Write out exactly the lines of the entries below from the one holding "This screenshot has width=652, height=407." to the one holding "This screenshot has width=723, height=335.", inclusive, and leave out all other lines.
Top of Records to process
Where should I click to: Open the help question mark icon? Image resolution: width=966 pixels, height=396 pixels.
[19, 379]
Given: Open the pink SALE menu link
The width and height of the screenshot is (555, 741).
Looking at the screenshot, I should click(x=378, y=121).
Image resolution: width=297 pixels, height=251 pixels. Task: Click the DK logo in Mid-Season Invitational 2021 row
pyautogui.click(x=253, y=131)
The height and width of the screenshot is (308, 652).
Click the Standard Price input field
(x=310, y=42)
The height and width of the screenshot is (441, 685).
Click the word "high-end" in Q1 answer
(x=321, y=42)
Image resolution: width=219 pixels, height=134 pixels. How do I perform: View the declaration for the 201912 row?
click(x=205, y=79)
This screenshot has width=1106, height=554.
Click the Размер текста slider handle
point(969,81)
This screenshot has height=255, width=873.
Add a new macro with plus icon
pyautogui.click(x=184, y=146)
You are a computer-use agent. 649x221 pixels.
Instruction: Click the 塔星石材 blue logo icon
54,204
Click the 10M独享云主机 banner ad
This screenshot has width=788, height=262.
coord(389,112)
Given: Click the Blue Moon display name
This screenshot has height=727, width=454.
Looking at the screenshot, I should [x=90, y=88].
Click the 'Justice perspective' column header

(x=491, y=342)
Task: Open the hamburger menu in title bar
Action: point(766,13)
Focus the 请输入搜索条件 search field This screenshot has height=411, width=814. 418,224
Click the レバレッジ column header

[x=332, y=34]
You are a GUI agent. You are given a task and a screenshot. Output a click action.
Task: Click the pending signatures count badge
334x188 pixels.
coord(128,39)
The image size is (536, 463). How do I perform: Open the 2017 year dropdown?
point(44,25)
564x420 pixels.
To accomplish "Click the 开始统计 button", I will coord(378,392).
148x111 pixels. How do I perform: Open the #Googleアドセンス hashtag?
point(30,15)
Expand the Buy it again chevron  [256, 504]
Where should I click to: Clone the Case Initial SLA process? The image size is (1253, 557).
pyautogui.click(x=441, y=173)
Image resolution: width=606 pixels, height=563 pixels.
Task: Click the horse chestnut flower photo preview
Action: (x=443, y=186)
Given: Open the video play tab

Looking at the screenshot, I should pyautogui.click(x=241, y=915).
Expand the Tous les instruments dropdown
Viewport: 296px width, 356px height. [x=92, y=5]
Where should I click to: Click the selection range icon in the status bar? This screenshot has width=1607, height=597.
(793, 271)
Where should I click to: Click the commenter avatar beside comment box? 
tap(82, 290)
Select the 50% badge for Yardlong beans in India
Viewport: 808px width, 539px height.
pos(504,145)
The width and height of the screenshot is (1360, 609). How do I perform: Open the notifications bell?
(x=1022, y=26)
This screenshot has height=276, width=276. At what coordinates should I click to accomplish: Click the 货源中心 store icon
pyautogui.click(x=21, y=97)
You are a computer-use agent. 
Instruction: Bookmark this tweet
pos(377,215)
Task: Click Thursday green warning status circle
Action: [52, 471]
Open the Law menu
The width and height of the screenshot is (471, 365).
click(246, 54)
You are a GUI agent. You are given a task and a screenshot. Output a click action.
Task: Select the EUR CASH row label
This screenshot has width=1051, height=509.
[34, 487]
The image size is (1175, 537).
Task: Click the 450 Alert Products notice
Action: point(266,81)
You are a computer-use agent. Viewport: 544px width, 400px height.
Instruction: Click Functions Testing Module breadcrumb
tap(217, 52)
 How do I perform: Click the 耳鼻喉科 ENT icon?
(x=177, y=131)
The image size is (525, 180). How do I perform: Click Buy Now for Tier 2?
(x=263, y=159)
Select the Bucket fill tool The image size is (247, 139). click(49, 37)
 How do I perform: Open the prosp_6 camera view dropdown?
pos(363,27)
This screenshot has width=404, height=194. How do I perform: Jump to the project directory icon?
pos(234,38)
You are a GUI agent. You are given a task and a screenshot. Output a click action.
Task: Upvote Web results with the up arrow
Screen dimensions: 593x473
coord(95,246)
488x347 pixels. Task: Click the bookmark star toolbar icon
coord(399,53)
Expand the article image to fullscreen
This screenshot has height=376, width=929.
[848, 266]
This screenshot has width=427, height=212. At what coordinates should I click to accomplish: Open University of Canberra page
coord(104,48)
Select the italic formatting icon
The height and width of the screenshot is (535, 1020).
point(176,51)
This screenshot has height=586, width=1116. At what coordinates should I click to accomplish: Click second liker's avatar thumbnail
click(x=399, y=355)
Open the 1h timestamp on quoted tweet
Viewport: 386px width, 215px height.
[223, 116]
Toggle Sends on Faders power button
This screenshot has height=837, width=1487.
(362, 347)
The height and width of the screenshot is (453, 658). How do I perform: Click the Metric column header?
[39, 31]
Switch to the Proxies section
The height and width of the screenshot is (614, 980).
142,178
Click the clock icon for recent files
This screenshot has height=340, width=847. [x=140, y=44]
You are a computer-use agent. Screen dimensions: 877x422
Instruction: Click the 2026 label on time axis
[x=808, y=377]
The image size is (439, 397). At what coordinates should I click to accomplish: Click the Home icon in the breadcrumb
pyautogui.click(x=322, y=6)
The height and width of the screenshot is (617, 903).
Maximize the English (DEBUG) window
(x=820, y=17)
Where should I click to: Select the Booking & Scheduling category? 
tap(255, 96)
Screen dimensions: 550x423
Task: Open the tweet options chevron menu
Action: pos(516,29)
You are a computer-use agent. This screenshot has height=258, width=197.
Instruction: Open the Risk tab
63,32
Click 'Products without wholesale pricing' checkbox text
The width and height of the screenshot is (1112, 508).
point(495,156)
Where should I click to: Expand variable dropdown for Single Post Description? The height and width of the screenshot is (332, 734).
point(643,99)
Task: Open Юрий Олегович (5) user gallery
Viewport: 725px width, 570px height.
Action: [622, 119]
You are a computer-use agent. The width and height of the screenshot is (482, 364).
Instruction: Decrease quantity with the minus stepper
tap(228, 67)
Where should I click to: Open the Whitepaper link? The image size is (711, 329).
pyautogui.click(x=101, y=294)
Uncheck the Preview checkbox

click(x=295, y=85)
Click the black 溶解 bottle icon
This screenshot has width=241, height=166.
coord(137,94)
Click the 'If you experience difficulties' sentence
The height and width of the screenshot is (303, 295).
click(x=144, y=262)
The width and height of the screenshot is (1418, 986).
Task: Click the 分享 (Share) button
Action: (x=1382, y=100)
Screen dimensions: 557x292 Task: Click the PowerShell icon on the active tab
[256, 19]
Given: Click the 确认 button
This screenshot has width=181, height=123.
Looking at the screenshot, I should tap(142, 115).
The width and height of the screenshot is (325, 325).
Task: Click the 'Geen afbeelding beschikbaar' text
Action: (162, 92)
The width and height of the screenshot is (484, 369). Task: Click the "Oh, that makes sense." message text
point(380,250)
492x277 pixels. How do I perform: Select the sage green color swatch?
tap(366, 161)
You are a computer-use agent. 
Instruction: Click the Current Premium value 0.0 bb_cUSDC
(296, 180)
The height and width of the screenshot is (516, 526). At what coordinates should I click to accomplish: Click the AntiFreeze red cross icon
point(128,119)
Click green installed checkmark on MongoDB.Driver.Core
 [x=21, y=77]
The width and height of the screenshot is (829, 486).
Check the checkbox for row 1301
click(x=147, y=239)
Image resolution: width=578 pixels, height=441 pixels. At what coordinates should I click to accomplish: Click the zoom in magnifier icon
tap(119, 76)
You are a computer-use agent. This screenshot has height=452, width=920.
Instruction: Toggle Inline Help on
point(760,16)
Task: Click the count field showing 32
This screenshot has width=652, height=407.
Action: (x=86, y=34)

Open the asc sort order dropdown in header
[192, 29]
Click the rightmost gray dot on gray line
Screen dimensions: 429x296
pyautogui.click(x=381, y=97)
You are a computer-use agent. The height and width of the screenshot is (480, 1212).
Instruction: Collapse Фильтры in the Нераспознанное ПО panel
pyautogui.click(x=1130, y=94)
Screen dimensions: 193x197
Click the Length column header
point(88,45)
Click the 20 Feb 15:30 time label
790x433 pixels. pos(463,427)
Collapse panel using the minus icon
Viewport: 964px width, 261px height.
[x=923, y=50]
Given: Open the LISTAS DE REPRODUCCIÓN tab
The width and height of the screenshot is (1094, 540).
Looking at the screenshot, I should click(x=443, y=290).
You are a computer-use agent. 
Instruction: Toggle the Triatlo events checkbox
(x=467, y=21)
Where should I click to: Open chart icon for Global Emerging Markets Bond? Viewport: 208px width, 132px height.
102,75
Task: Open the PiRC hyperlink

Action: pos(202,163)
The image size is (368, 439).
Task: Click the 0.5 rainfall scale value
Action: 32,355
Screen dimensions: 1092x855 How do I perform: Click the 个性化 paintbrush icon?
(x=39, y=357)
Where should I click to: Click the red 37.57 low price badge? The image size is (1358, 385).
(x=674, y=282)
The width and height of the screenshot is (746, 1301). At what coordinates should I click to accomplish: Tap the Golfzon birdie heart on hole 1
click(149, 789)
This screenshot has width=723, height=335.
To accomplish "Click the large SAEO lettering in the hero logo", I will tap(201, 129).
Bottom of Records to process
| Result of the task |
This screenshot has width=652, height=407.
Action: (x=86, y=34)

Open the asc sort order dropdown in header
[192, 29]
Click the rightmost gray dot on gray line
Screen dimensions: 429x296
pyautogui.click(x=381, y=97)
You are a computer-use agent. The height and width of the screenshot is (480, 1212).
Instruction: Collapse Фильтры in the Нераспознанное ПО panel
pyautogui.click(x=1130, y=94)
Screen dimensions: 193x197
Click the Length column header
point(88,45)
Click the 20 Feb 15:30 time label
790x433 pixels. pos(463,427)
Collapse panel using the minus icon
Viewport: 964px width, 261px height.
[x=923, y=50]
Given: Open the LISTAS DE REPRODUCCIÓN tab
The width and height of the screenshot is (1094, 540).
Looking at the screenshot, I should click(x=443, y=290).
You are a computer-use agent. 
Instruction: Toggle the Triatlo events checkbox
(x=467, y=21)
Where should I click to: Open chart icon for Global Emerging Markets Bond? Viewport: 208px width, 132px height.
102,75
Task: Open the PiRC hyperlink

Action: pos(202,163)
The image size is (368, 439).
Task: Click the 0.5 rainfall scale value
Action: 32,355
Screen dimensions: 1092x855 How do I perform: Click the 个性化 paintbrush icon?
(x=39, y=357)
Where should I click to: Click the red 37.57 low price badge? The image size is (1358, 385).
(x=674, y=282)
The width and height of the screenshot is (746, 1301). At what coordinates should I click to accomplish: Tap the Golfzon birdie heart on hole 1
click(149, 789)
This screenshot has width=723, height=335.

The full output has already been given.